** Supplied entries follows **
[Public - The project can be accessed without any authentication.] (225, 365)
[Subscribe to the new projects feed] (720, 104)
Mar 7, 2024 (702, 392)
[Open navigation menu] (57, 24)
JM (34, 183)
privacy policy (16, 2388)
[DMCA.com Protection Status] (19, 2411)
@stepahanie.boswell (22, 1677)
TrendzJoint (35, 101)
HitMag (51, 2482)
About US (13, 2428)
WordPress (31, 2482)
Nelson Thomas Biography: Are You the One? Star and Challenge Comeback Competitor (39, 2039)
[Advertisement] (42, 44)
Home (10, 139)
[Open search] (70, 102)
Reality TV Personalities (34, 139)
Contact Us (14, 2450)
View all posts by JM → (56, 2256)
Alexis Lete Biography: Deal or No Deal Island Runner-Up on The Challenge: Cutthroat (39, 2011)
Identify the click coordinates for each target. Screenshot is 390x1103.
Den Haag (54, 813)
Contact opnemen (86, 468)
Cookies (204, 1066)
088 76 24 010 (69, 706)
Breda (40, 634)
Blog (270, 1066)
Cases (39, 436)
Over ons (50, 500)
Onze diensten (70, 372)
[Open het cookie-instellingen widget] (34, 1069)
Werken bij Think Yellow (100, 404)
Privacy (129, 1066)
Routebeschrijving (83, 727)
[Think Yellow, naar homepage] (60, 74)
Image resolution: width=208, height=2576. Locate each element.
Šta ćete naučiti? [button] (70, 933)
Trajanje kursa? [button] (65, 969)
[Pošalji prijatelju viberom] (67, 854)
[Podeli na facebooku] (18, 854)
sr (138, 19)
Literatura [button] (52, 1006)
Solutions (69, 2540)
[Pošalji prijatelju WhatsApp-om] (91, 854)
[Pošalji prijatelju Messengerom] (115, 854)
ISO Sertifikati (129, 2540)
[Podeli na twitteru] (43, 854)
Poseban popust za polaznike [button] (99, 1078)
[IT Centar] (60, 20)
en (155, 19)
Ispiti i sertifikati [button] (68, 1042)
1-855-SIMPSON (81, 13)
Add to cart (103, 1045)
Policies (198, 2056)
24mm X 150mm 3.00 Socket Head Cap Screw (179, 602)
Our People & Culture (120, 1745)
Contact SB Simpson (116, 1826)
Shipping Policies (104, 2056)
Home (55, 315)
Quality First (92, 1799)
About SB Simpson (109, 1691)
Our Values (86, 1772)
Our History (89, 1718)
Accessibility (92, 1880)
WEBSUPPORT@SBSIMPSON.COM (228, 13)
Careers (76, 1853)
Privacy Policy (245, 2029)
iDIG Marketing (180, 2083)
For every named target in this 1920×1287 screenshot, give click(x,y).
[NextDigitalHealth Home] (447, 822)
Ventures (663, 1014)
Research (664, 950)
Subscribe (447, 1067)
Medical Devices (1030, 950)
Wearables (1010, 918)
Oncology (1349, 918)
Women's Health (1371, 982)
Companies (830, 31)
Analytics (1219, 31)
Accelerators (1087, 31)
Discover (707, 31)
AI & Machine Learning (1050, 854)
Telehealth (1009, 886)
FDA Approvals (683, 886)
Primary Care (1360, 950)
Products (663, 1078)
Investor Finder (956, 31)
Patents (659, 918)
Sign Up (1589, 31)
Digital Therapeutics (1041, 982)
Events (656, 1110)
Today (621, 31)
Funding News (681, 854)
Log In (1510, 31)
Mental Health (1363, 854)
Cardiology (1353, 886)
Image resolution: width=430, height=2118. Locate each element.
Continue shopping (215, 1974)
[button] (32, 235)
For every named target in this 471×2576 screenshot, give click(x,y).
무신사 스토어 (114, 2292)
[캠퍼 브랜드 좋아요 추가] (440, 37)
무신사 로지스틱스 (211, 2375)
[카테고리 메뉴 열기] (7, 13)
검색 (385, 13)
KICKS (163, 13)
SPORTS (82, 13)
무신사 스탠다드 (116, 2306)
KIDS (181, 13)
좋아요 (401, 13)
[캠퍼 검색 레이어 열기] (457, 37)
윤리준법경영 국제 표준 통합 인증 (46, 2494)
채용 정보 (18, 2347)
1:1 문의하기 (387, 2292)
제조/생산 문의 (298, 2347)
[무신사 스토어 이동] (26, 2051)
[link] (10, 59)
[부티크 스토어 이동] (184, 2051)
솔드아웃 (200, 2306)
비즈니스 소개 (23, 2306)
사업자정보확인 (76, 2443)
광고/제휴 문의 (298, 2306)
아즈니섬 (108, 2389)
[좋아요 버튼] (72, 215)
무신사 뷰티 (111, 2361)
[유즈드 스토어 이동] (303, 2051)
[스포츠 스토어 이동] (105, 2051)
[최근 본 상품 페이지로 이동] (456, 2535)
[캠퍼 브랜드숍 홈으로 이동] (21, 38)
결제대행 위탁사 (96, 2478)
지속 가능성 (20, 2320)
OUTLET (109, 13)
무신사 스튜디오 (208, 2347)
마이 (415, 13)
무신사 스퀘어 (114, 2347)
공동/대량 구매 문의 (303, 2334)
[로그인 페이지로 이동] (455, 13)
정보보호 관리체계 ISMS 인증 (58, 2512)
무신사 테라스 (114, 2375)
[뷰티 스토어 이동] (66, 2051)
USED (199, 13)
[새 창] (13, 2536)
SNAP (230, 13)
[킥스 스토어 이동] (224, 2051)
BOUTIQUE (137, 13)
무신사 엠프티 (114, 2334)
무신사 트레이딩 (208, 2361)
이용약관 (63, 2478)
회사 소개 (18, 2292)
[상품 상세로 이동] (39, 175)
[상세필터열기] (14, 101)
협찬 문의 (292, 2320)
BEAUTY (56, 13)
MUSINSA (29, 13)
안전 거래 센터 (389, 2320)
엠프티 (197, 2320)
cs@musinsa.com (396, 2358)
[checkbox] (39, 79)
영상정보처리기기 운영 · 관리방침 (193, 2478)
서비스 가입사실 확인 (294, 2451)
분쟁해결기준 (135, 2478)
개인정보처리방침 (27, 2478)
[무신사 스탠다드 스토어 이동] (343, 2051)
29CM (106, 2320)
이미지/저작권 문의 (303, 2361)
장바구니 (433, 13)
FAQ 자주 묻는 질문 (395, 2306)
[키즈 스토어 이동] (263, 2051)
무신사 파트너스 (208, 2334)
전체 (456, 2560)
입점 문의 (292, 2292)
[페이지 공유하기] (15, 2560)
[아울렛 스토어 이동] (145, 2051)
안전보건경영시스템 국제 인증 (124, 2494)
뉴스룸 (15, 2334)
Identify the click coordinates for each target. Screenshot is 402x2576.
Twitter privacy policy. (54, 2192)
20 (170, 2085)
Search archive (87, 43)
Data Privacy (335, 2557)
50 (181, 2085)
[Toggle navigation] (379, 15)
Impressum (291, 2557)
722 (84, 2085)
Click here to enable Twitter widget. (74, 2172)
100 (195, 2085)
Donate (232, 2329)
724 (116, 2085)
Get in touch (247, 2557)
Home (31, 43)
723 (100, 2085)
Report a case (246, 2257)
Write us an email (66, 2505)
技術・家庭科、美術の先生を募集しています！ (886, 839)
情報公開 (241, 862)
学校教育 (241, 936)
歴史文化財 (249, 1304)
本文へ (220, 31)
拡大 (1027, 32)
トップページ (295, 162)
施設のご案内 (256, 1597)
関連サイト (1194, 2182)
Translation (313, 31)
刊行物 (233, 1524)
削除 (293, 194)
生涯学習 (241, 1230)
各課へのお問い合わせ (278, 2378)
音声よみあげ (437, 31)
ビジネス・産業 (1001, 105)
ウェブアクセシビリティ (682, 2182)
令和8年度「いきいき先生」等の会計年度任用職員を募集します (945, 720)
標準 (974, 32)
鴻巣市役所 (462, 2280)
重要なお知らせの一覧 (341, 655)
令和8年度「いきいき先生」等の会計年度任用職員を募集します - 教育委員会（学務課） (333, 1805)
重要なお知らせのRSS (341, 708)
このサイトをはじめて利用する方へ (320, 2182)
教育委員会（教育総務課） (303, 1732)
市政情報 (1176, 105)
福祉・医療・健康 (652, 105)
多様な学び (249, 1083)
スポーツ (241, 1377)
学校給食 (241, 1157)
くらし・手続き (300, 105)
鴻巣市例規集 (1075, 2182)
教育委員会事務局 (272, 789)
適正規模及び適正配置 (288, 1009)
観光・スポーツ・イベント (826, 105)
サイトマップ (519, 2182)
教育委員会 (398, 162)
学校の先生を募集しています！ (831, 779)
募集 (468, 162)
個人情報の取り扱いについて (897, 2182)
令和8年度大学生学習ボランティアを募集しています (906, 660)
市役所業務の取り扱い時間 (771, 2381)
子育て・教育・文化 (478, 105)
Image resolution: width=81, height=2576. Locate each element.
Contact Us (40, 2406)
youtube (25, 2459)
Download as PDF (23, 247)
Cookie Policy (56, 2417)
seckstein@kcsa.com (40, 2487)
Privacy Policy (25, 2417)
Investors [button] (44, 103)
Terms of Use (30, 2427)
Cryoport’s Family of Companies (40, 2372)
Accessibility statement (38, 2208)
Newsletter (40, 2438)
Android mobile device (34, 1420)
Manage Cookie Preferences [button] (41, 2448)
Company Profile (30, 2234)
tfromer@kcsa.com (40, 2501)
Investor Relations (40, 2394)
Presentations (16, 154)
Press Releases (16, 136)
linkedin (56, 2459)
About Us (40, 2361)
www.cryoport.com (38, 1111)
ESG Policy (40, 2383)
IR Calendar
** End of Supplied entries **
:: What needs to be done ::
The expected output is exactly the lines of the listing above between the line holding "Blog (270, 1066)" and the line holding "Šta ćete naučiti? [button] (70, 933)", inclusive.

:: Result of the exercise ::
Blog (270, 1066)
Cases (39, 436)
Over ons (50, 500)
Onze diensten (70, 372)
[Open het cookie-instellingen widget] (34, 1069)
Werken bij Think Yellow (100, 404)
Privacy (129, 1066)
Routebeschrijving (83, 727)
[Think Yellow, naar homepage] (60, 74)
Image resolution: width=208, height=2576. Locate each element.
Šta ćete naučiti? [button] (70, 933)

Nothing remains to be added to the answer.